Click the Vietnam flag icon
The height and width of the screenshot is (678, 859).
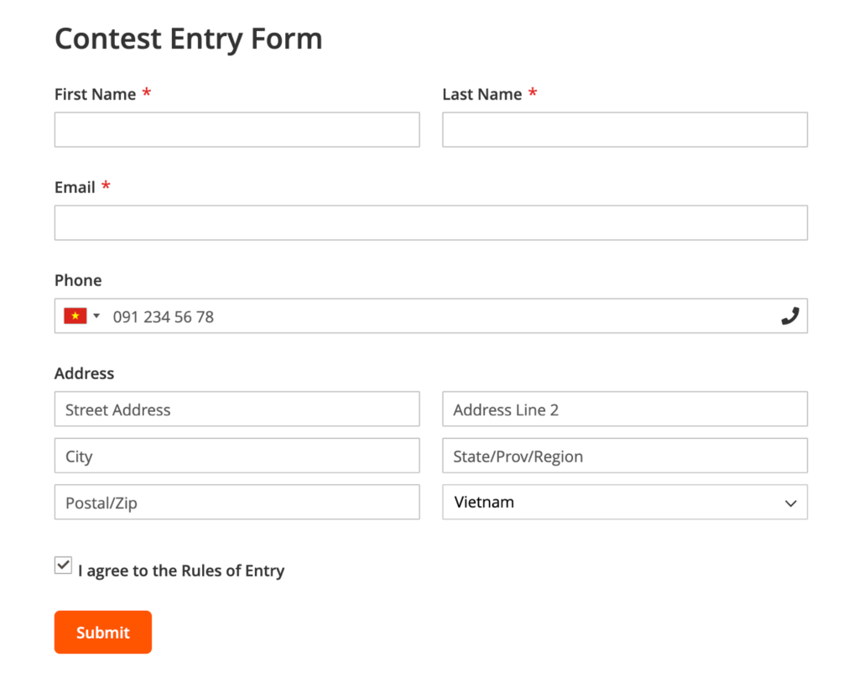(75, 316)
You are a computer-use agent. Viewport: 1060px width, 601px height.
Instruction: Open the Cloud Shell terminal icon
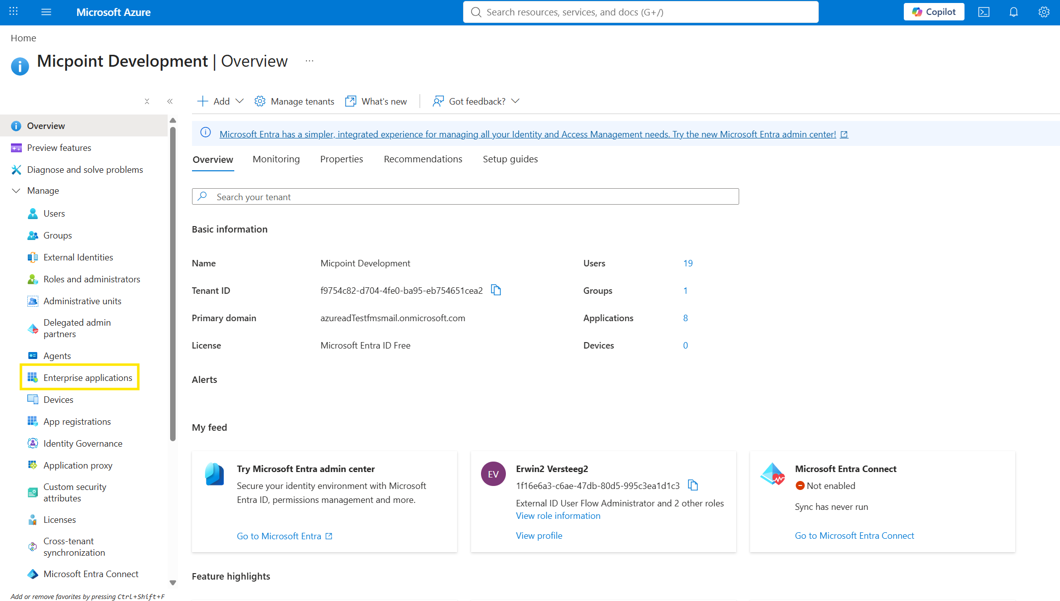tap(983, 12)
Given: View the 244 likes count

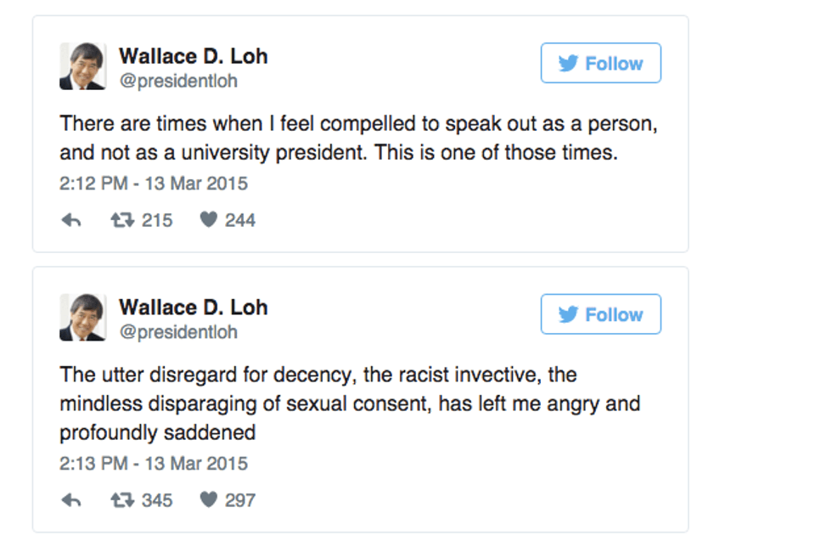Looking at the screenshot, I should point(240,220).
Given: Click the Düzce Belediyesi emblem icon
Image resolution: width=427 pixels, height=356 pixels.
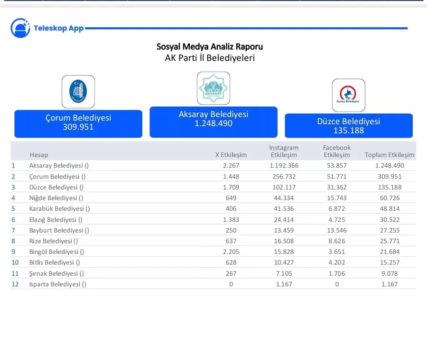Looking at the screenshot, I should 348,95.

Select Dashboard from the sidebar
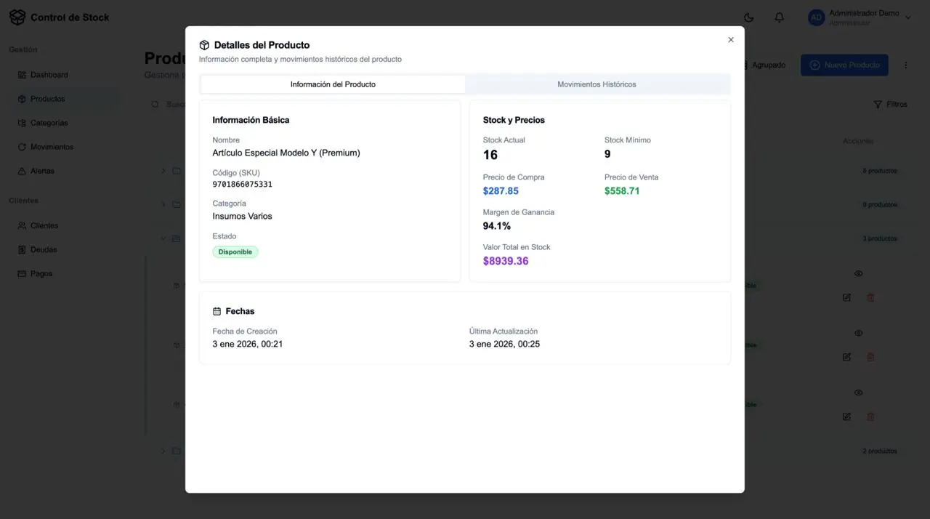(49, 74)
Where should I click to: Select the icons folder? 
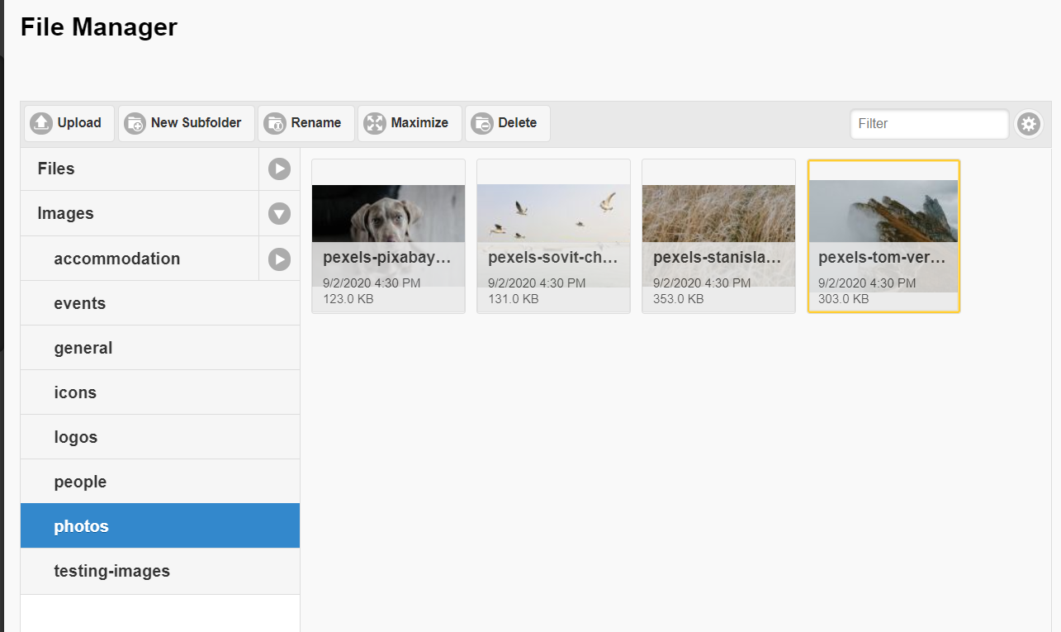pos(75,392)
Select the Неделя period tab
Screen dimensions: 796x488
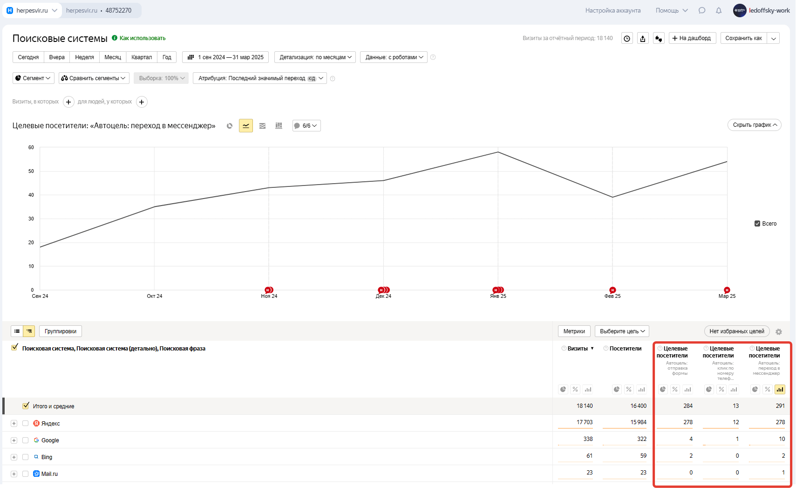(84, 57)
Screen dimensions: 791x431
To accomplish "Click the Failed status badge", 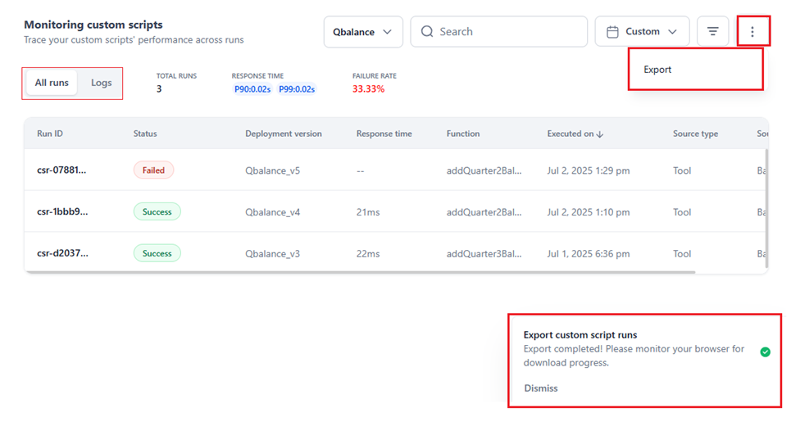I will tap(153, 170).
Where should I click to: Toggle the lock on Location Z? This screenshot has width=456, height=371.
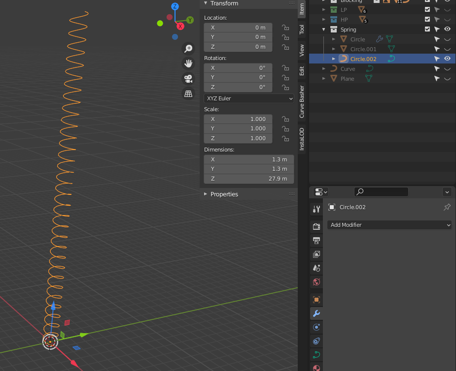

• • • •

• Given task: Return each line above that contains the word "Select". Case matters.

• Output of the exercise:
Select Dashboard from the sidebar
Where should I click to: Select the icons folder? 
Select the Неделя period tab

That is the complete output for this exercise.